Massachusetts – Joe Dixon. His search for a way to fill this need occupied a
great deal of his time and his thinking in the years that followed. Before he
succeeded, he became an inventor of considerable importance.
Joe Dixon’s interest in pencils began
with graphite – the soft, black substance used in making the “lead” for
pencils. U.S. sailing ships trading in the Far East needed ballast on their
return trips. Graphite, mined in Ceylon, made good ballast because it was
heavy, easy to handle and cheap. Joe’s father was a ship-owner, and when his
vessels returned to Marblehead they poured the graphite into the water of the
bay.
Although Joe had never seen a pencil,
his friend Francis Peabody told him how the lead was made – with graphite and clay.
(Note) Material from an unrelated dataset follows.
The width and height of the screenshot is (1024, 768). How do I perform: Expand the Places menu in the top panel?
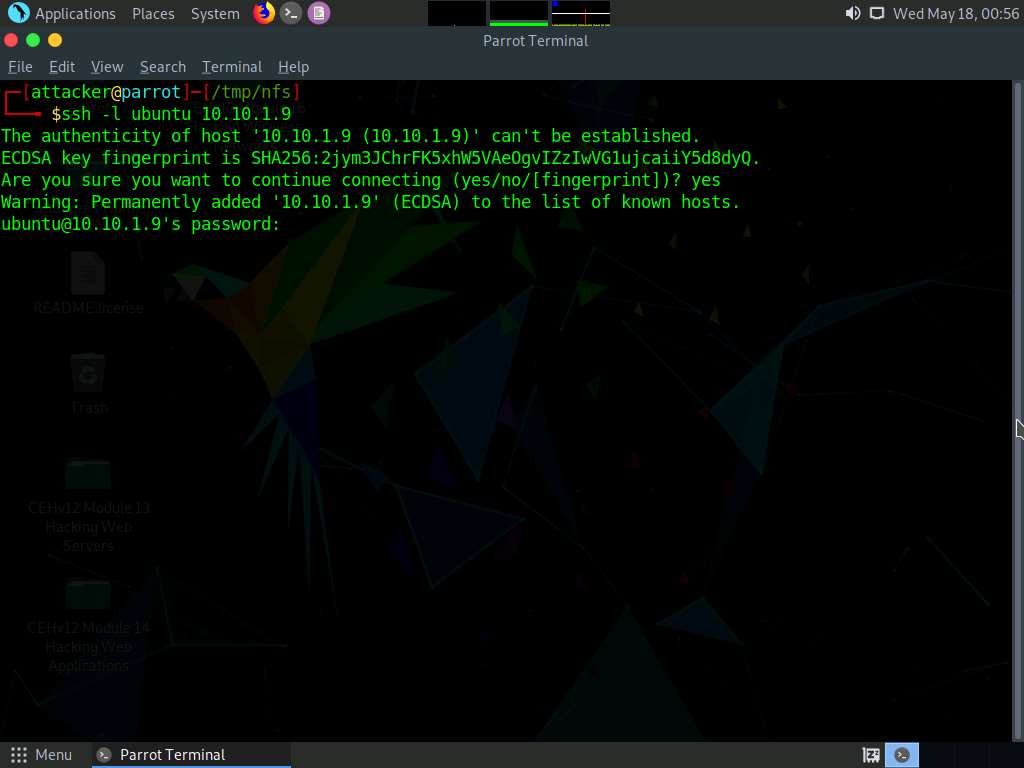(x=153, y=14)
Mr. Peabody also described the shape of the two narrow strips of wood which,
when stuck together, held the lead in place.
With the aid of another friend,
Ebenezer Martin, Joe shaped two pieces of rounded cedar wood, each
with a groove down the middle of the flat inside surface. Then he
mixed graphite dust with clay and added water. Rolling a strip of this mixture
into the form of a pencil lead, he baked it in an oven.
His First Pencil
When the lead was hard, he put it in
the groove of one of the cedar sticks, applied glue to the inside
surface of both sticks and pressed them together. After the glue had dried, Joe
sharpened one end of his writing stick and tried it. It wrote! Not perfectly,
of course, but perhaps it was no worse than some of the pencils in use at that
time.
Since Joe had no money to continue
experimenting, he took a job at a kiln where he could earn a living
and also learn about baking various materials. Later he moved on to other jobs,
working in a Boston print shop for a while and then at the Hall Dye Works in
Lynn, Massachusetts. At the dye works Joe built a machine to print designs on
cloth.
Dixon was 23 when he married Hannah
Martin, the daughter of his old friend Ebenezer. Their small cottage served
both as a home and a workshop.
There he designed and built three
machines for making pencils. One pressed the graphite-and-clay mixture through
a tube that was the thickness of a pencil lead. Another cut narrow
sear sticks into the proper lengths. The third put a groove in half a dozen
sticks at one time. Hopefully he began to manufacture pencils.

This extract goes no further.